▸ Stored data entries
▶
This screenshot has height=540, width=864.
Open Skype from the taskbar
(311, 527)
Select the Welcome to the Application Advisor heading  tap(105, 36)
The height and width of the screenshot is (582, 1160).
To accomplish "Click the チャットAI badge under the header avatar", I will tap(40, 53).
◀
▶
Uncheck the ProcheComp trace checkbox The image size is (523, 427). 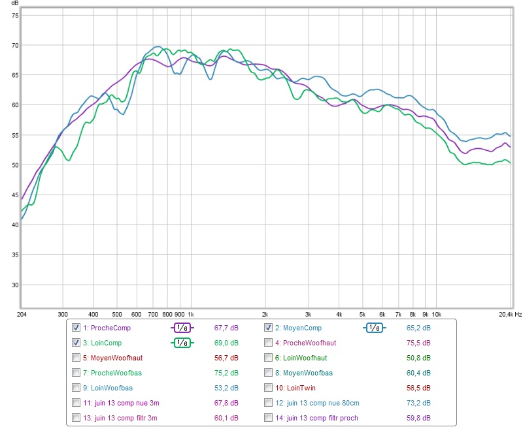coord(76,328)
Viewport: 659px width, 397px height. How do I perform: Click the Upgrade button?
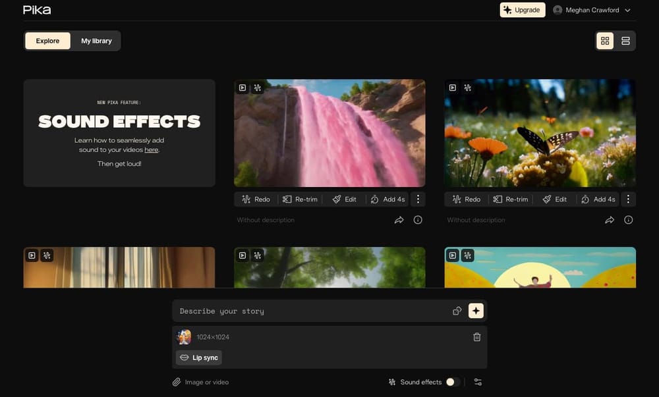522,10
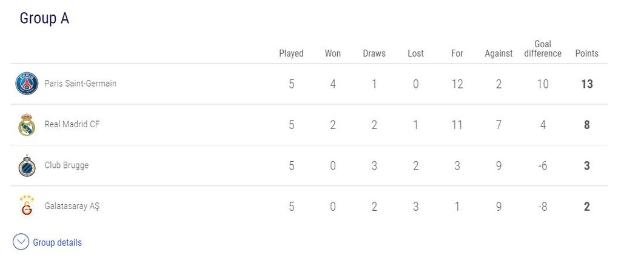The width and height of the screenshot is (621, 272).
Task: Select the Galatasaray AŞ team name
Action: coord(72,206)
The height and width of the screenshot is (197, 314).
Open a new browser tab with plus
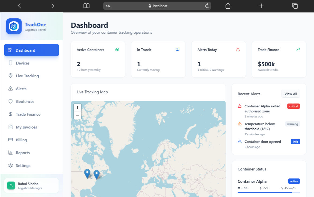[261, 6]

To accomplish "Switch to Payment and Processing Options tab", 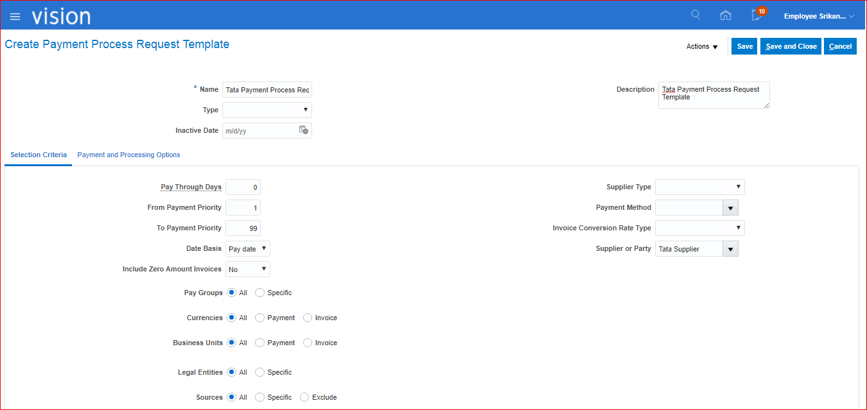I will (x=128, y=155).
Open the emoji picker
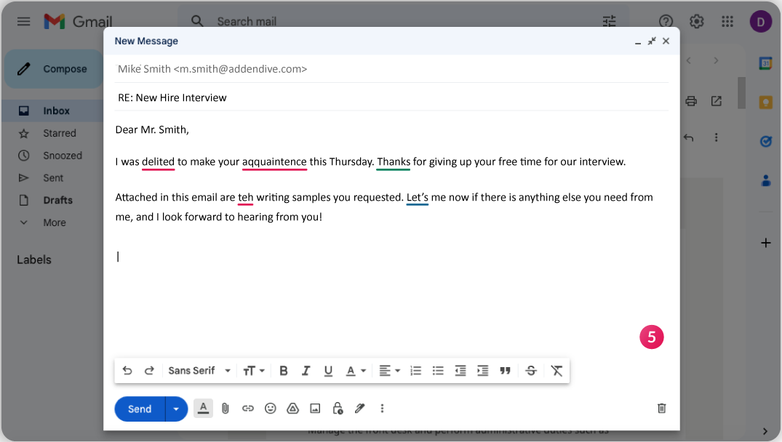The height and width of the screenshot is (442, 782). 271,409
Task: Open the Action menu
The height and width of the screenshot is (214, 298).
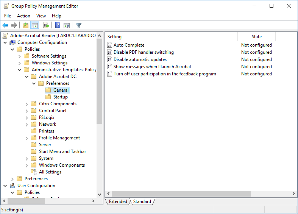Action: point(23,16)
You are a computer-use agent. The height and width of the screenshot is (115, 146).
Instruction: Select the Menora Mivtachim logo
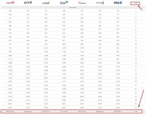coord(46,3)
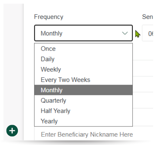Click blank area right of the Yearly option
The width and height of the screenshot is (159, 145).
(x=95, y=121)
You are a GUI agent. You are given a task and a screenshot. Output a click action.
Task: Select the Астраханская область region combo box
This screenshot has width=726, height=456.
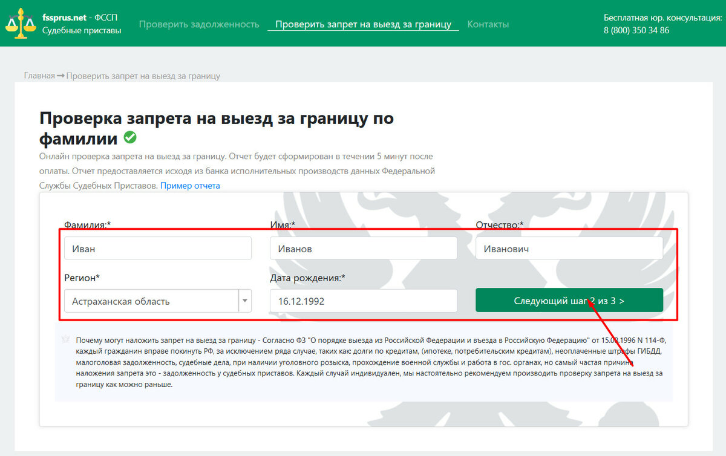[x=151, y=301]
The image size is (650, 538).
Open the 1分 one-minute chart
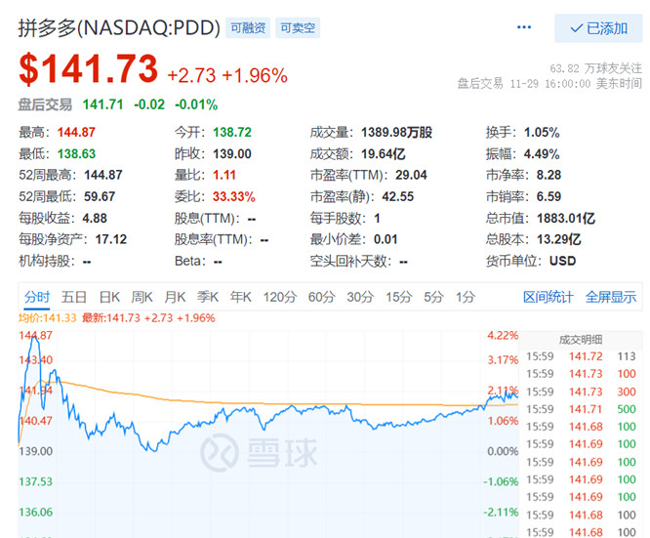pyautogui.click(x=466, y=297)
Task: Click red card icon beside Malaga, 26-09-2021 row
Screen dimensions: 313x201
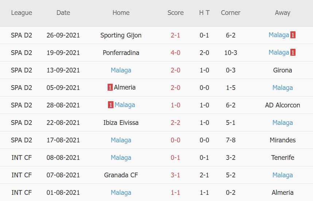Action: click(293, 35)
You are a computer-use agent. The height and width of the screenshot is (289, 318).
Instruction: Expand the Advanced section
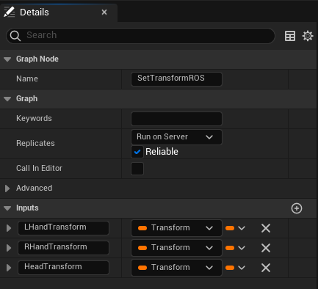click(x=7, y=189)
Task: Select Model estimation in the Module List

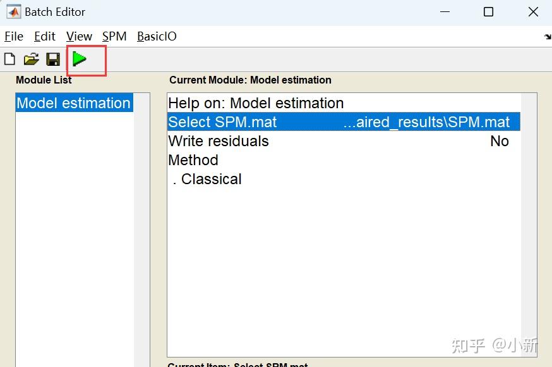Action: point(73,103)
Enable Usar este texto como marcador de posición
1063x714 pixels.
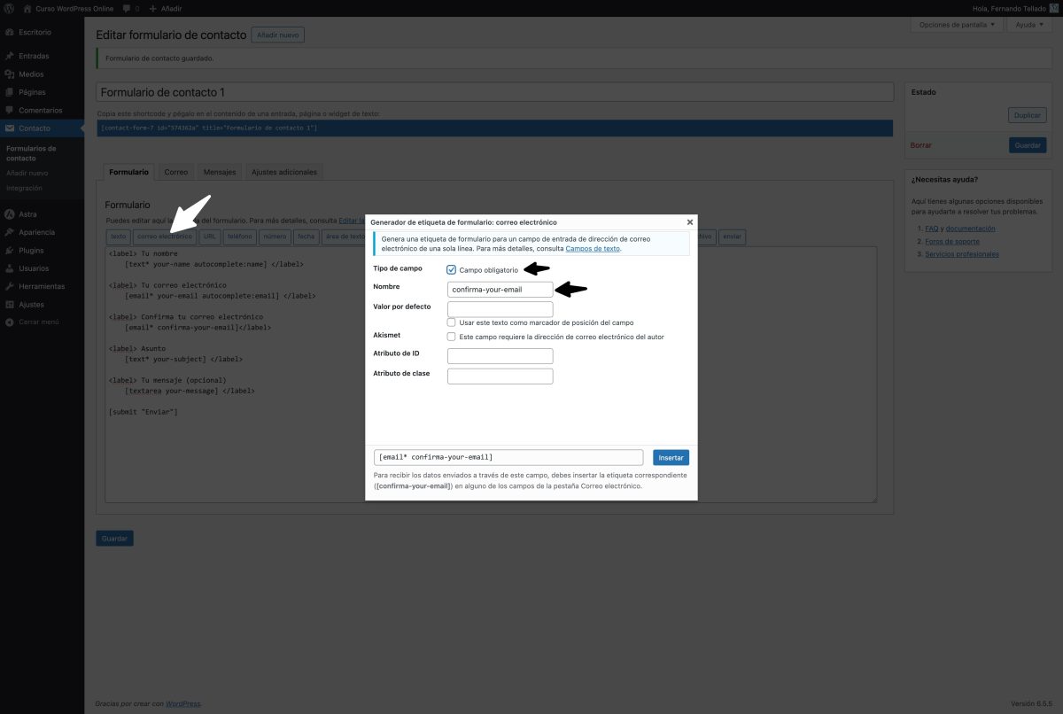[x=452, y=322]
◀
▸ To do
Please return all lines above in which the string "computer" is found.

▸ Response below
You are a computer-use agent. The height and width of the screenshot is (115, 146).
You are a computer-use agent. The height and width of the screenshot is (289, 318).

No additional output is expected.